[NetBehaviour] Texas high school: 4, 200 students are forced to wear an ID badge with an RFID tracking chip.

marc marc.garrett at furtherfield.org
Thu Nov 22 12:02:04 CET 2012


Hi all,

I saw a link this info from the Bricolist this morning,

It stinks of top-down appropriation of student freedoms via 
neo-liberalist agendas. This kind of invasion, not only should be 
challenged by the parents, and civil lawyers, and any other decent human 
being - but, I would also be interested in finding any art works out 
there dealing with this kind of thing. Of course, this directly relates 
to concerns relating to the shift from ideas of Panopticon into the 
world of the Netopticon, networked global surveillance.

Some hacktivism projects may be onto this already. PLease let me know if 
you may know of some works you think I may not be aware of...

I have been studying different forms of hacktivist art exploring in 
their 'contexts' issues involving networked surveillance. But, in 
respect of taking on the theme of the Netopticon directly. I think Heath 
Bunting has been the closest. In an article I wrote on Heath's work 
earlier this year called 'Heath Bunting, The Status Project & The 
Netopticon' 
(http://www.furtherfield.org/features/articles/heath-bunting-status-project-netopticon), 
He deals with the concept of status value - where a precise codification 
of class is iniatialized through a variant of data systems. "Currently, 
he defines three classes of identitiy: human being, person and corporate."

So, in regard to the texas students for instance; they become part of a 
corporate networked system of ownership. These RFID tracking devices, 
brand the students as 'official' items whilst it checks out that the 
student is not out-stepping the 'scripted' behaviours imposed by the 
'John Jay High School' protocols.

"Yet, as this ever-creeping surveillance culture grows and attaches its 
all seeing eyes onto us all. Whether we are referring to domestic 
interactions, organizational or deliberate, this is not the main issue. 
Neo-liberalism has developed so much now, we are all part of the 
Netopticon. English philosopher and social theorist Jeremy Bentham in 
the late Eighteenth Century designed the Panopticon. It allowed officers 
in institutions, particularly in prisons, to observe (-opticon) all 
(pan-) inmates without them knowing whether or not they are being 
watched. In the end it was not built, but the French philosopher Michel 
Foucault in his publication Discipline and Punish: The Birth of the 
Prison,[10] in 1975 said that we are not only monitored in prisons, but 
in all hierarchical structures like the army, schools, hospitals and 
factories. This process has evolved through history to resemble 
Bentham's Panopticon. The up-dated version of Panopticon, can now be 
thought of as the Netopticon - where individuals are complicit in 
feeding their own forms of collective co-surveillance, as well as being 
traced by corporations, governments and spammers."

More context here...

A Family’s Fight for Freedom: Lawyers Move to Block RFID Expulsion. 
Preliminary Injunction Sought in School RFID Tracking Badge Case.
http://www.infowars.com/preliminary-injunction-sought-in-school-rfid-tracking-badge-case/

A Texas school district has come under legal fire after a student was 
expelled for failure to comply with the “School Locator Project,” an 
RFID chip tracking program currently being piloted in a San Antonio 
middle and high school. Letter from John Jay High School withdrawing 
Andrea Hernandez for not submitting to the RFID tracking ID badges.

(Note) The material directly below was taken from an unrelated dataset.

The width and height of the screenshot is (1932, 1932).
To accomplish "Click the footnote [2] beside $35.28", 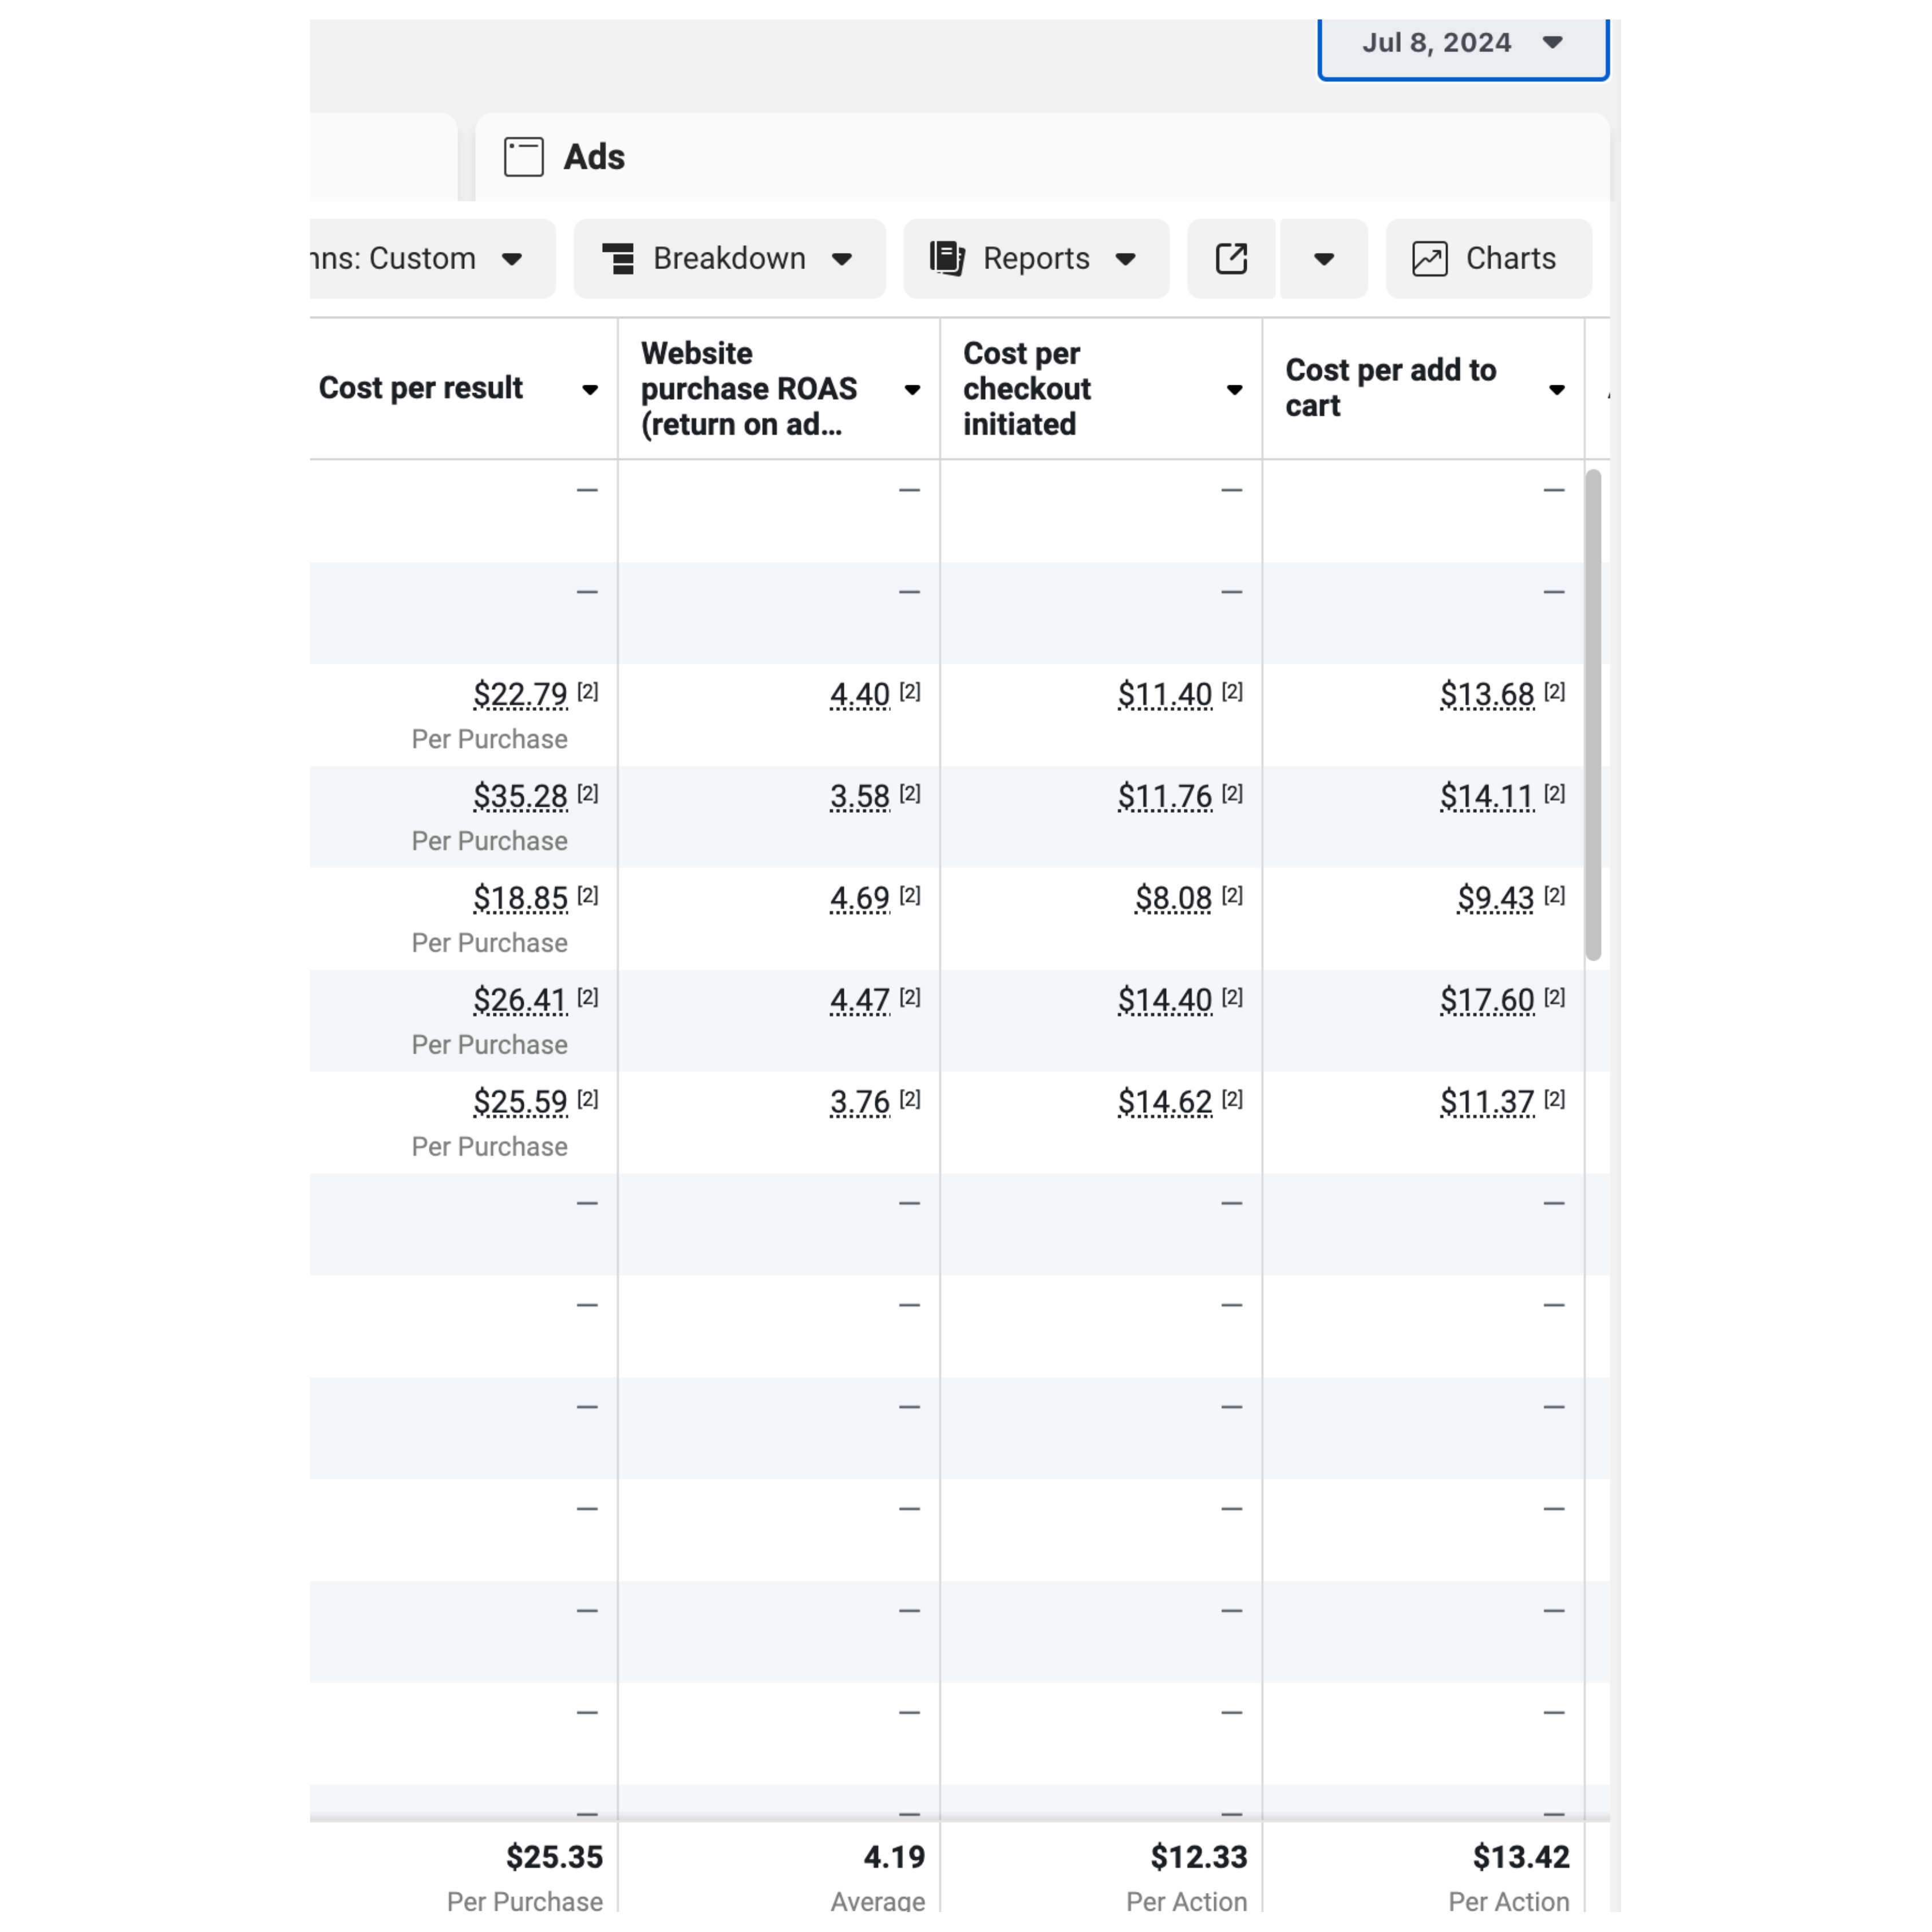I will 588,794.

John Jay High School sophomore Andrea Hernandez was involuntarily 
withdrawn after protesting her school’s tracking badge policy for 
months. When appeals to respect her rights were repeatedly ignored, the 
family decided to fight back, seeking legal council.

Related: Student Expelled for Refusing Location Tracking RFID Badge
http://www.infowars.com/student-expelled-for-refusing-location-tracking-rfid-badge/

In a just-released statement, civil liberties organization The 
Rutherford Institute, which represents the Hernandez family, has 
announced it will immediately seek a preliminary injunction against the 
district to prevent Andrea from being moved to another school.